Methods and findings: Here, we provide fresh perspective on the molecular basis of praziquantel efficacy in vivo consequent to the discovery of a remarkable action of PZQ on regeneration in a species of free-living flatworm (Dugesia japonica). Specifically, PZQ caused a robust (100% penetrance) and complete duplication of the entire anterior-posterior axis during flatworm regeneration to yield two-headed organisms with duplicated, integrated central nervous and organ systems. Exploiting this phenotype as a readout for proteins impacting praziquantel efficacy, we demonstrate that PZQ-evoked bipolarity was selectively ablated by in vivo RNAi of voltage-operated calcium channel (VOCC) beta subunits, but not by knockdown of a VOCC alpha subunit. At higher doses of PZQ, knockdown of VOCC beta subunits also conferred resistance to PZQ in lethality assays.

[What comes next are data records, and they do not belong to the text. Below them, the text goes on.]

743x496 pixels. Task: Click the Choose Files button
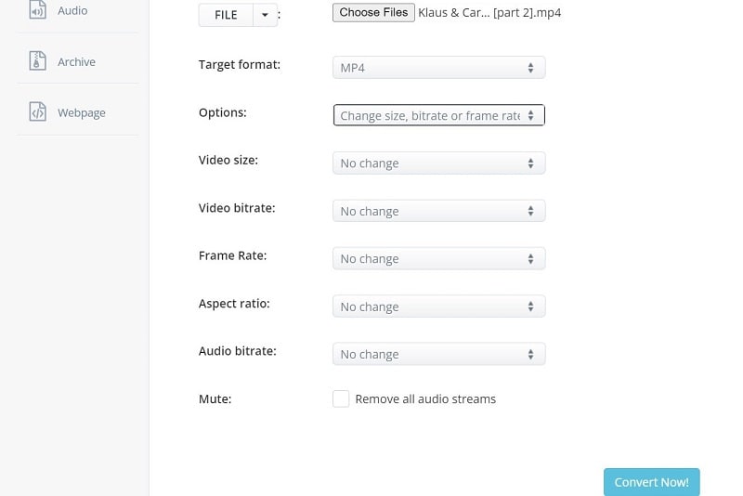coord(373,13)
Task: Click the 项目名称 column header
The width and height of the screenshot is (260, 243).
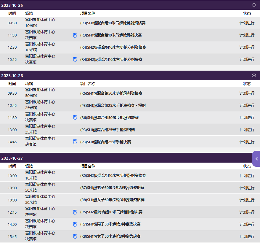Action: coord(87,13)
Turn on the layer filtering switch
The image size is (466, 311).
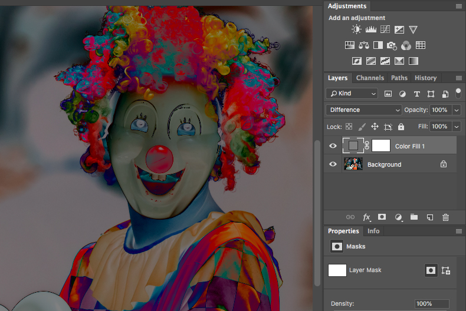[458, 92]
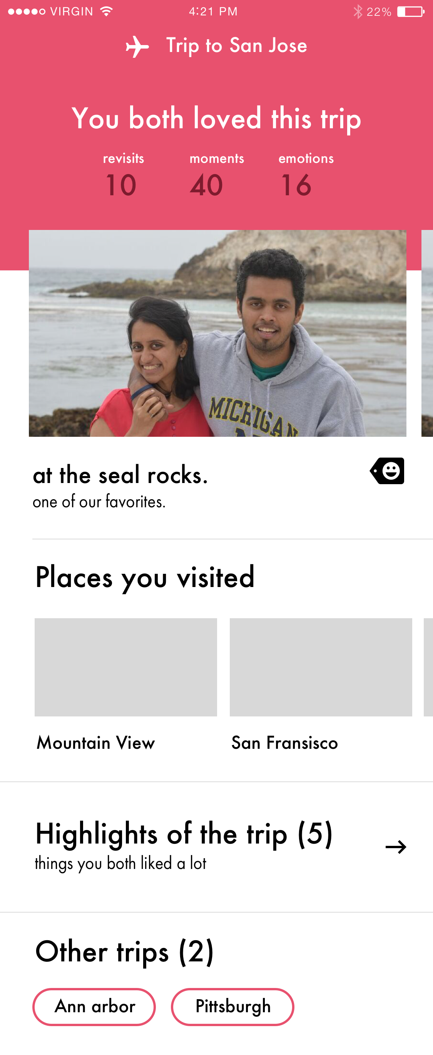Tap the Highlights of the trip heading
This screenshot has width=433, height=1055.
click(x=184, y=834)
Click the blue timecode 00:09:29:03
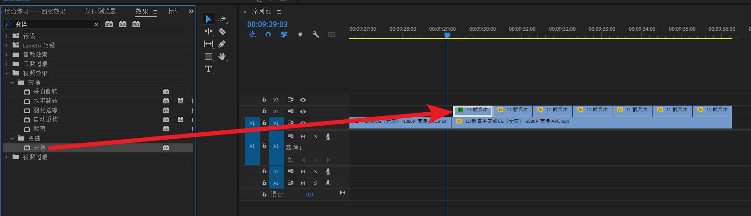This screenshot has height=216, width=751. point(267,24)
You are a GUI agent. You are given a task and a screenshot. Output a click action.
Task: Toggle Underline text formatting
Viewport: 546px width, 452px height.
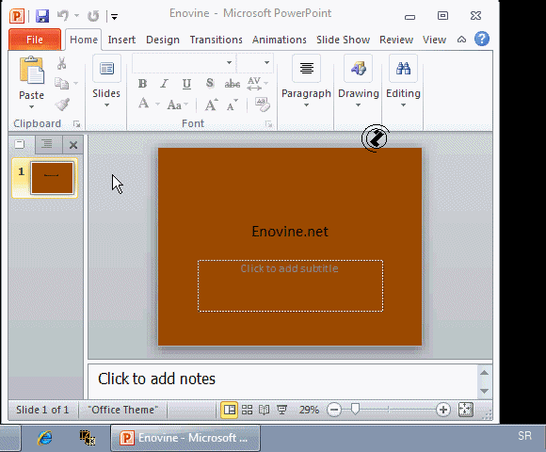186,84
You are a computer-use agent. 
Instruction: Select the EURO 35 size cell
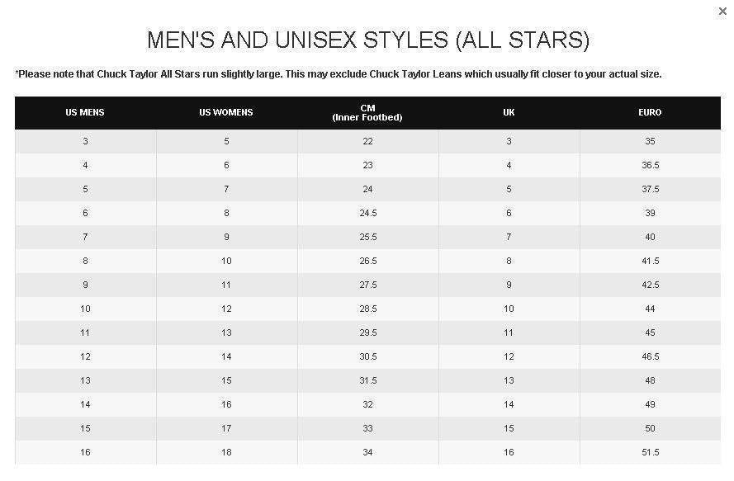tap(650, 141)
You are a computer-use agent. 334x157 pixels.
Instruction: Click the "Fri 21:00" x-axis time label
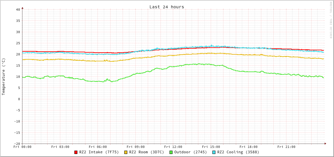pos(286,147)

Conclusions: This study identifies a new biological activity of the antischistosomal drug praziquantel on regenerative polarity in a species of free-living flatworm. Ablation of the bipolar regenerative phenotype evoked by PZQ via in vivo RNAi of VOCC beta subunits provides the first genetic evidence implicating a molecular target crucial for in vivo PZQ activity and supports the 'VOCC hypothesis' of PZQ efficacy. Further, in terms of regenerative biology and Ca(2+) signaling, these data highlight a novel role for voltage-operated Ca(2+) entry in regulating in vivo stem cell differentiation and regenerative patterning.